Other crucial aspects of blob rhetoric are overstating the benefits of liberal hegemony and understating its costs. These are some of the ways in which a failing policy is sold to a reluctant public. Even so, policy failures occur because liberal hegemony is a flawed strategy. This raises the next question that Walt considers: how does the foreign policy elite manage to insulate itself from policy failure (2018, p. 181-216)? Part of the answer to this question is that the US is strong enough to absorb policy failure without having to undergo fundamental change.
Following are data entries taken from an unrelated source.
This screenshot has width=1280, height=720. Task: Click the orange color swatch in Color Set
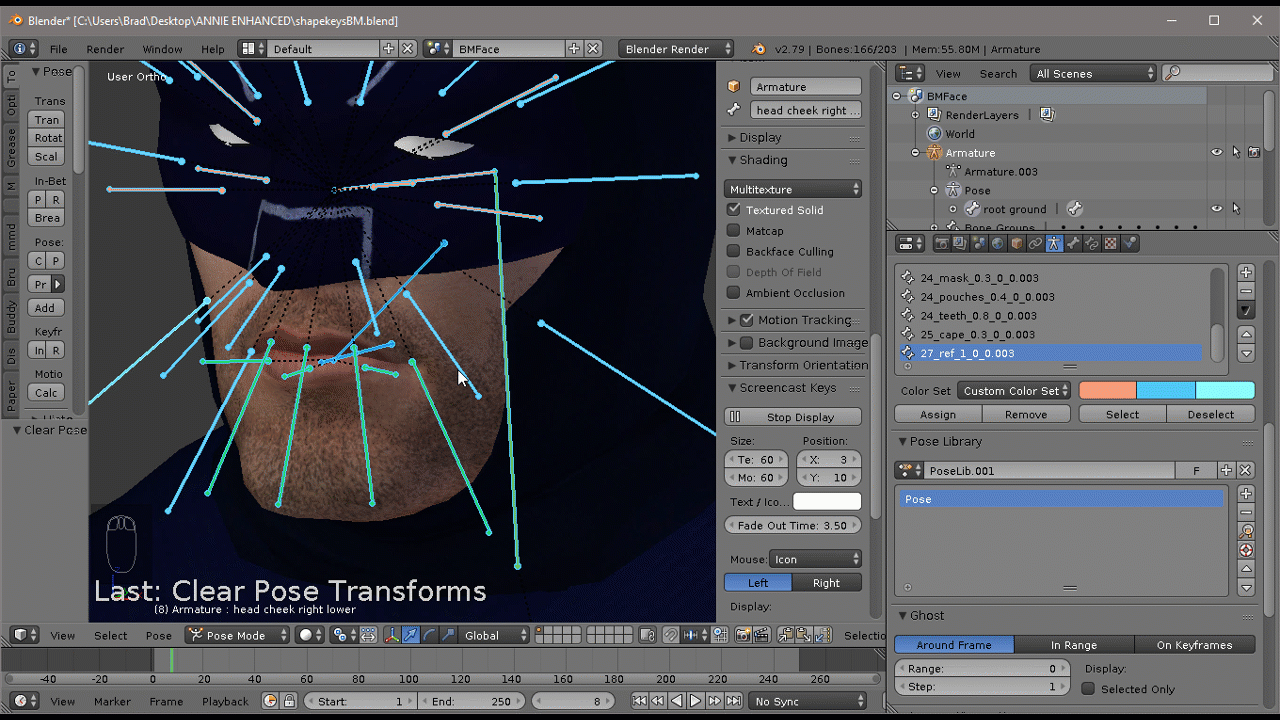(1107, 391)
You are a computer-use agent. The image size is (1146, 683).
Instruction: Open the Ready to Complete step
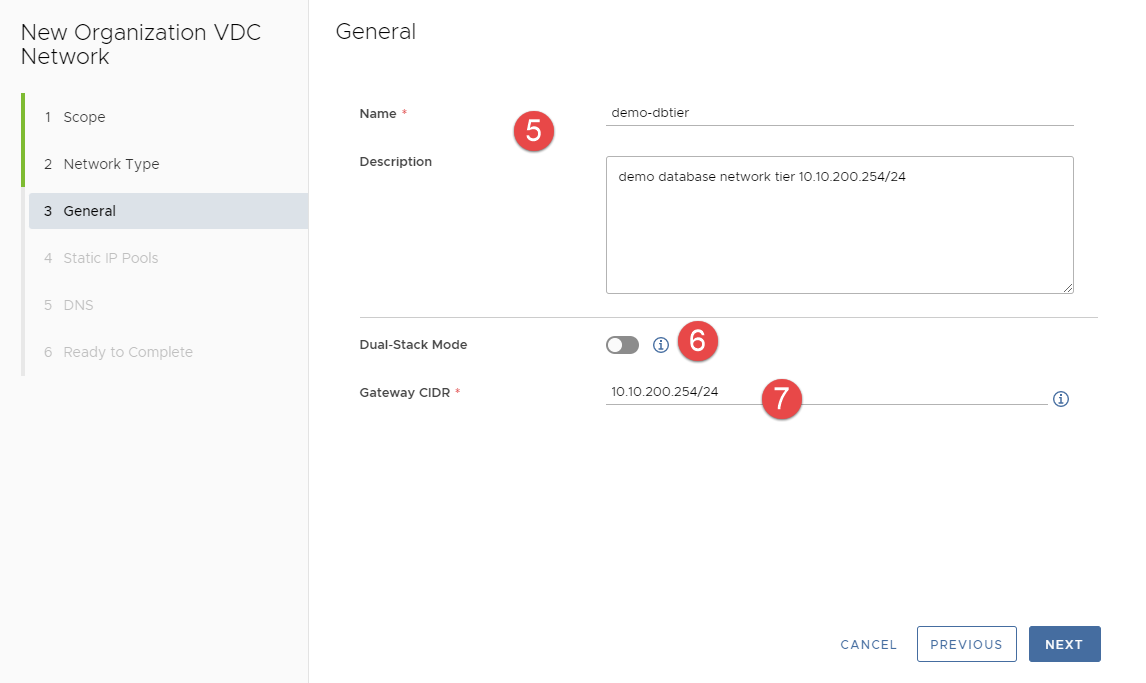point(127,352)
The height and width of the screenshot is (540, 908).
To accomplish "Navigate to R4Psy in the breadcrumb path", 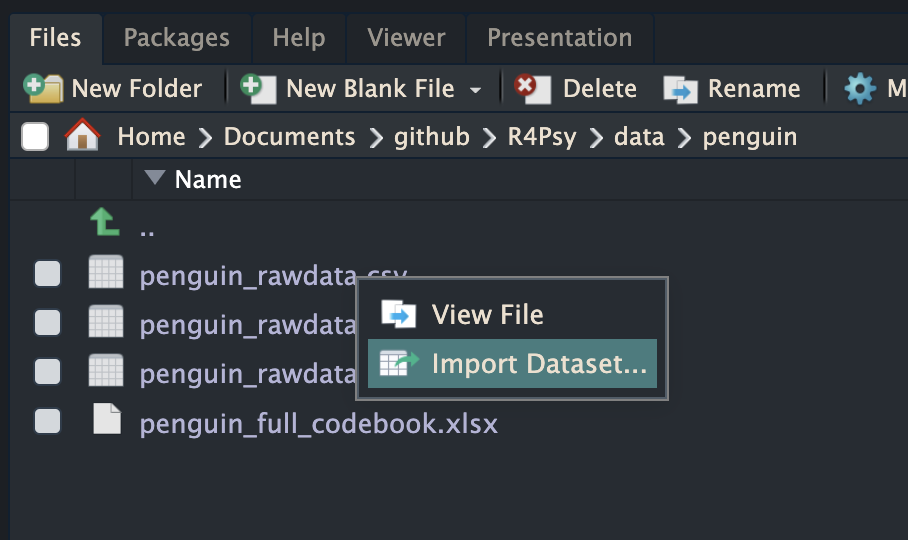I will tap(540, 136).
In the absence of fundamental change, existing hierarchies within the foreign policy establishment can resist calls for change.  When bad things happen, more powerful actors can deflect blame and responsibility on to weaker actors, while the bad ideas that generated these negative policy outcomes remain sacrosanct.  After 9/11, the George W. Bush administration was reluctant to convene the 9/11 Commission to look into the causes of the attack. Then they were unwilling to adequately fund its inquiries. When its findings were published, they largely exonerated members of the Bush administration and the CIA (Walt 2018, p. 188-90). A few years later, when the Abu Ghraib torture scandal broke, military officers escaped blame and pushed responsibility down the chain of command to “a few bad apples” in the National Reserve.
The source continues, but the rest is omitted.